Heman the Ezrahite ( Hēmān hā’Ezrāḥī) is the author of Psalm 88 in the Hebrew Bible, according to the Psalm's colophon.

B. Bava Batra connects the name Heman to the semitic root אמנ (ʔ-m-n) meaning "trusted," while CYDA speculates it is from נתן and means "given." It is found sixteen times in the New International Version of the Bible. The ethnonym is sometimes understood to mean "of Zerah," with the aleph prosthetic, to mean "of Ezrah," or, alternatively, to mean "the native" who founded a tradition of bards.

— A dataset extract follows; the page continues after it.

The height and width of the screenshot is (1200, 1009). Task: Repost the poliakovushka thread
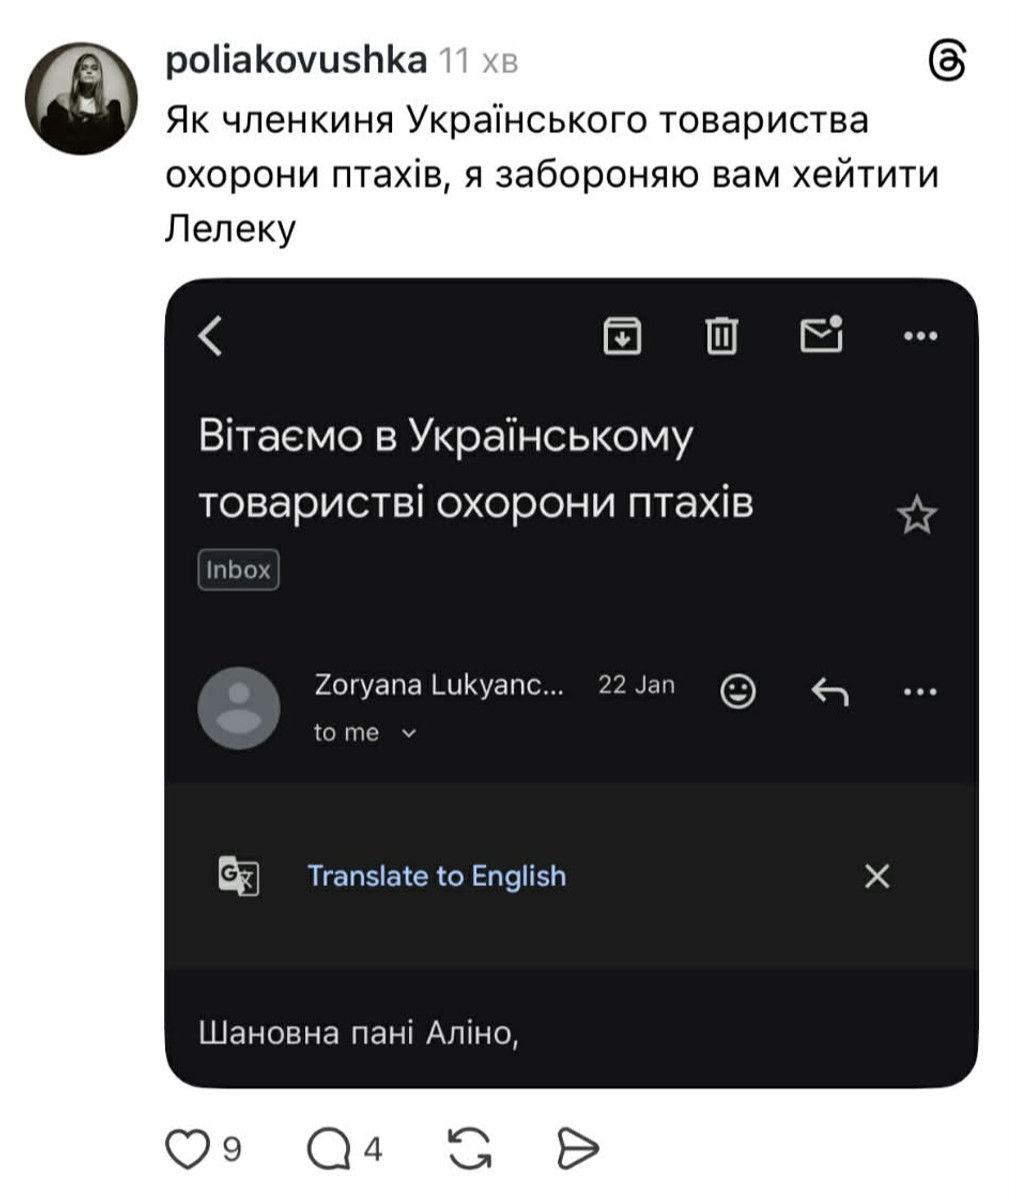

Heman the Ezrahite may be one of the three Levites assigned by King David to be ministers of music. This Heman was a grandson of Samuel the prophet who went on to become King David's seer and to have fourteen sons and three daughters.

Works
Psalm 88 seems to have been written in a state of despair. According to Martin Marty, a professor of church history at the University of Chicago, Psalm 88 is “a wintry landscape of unrelieved bleakness.”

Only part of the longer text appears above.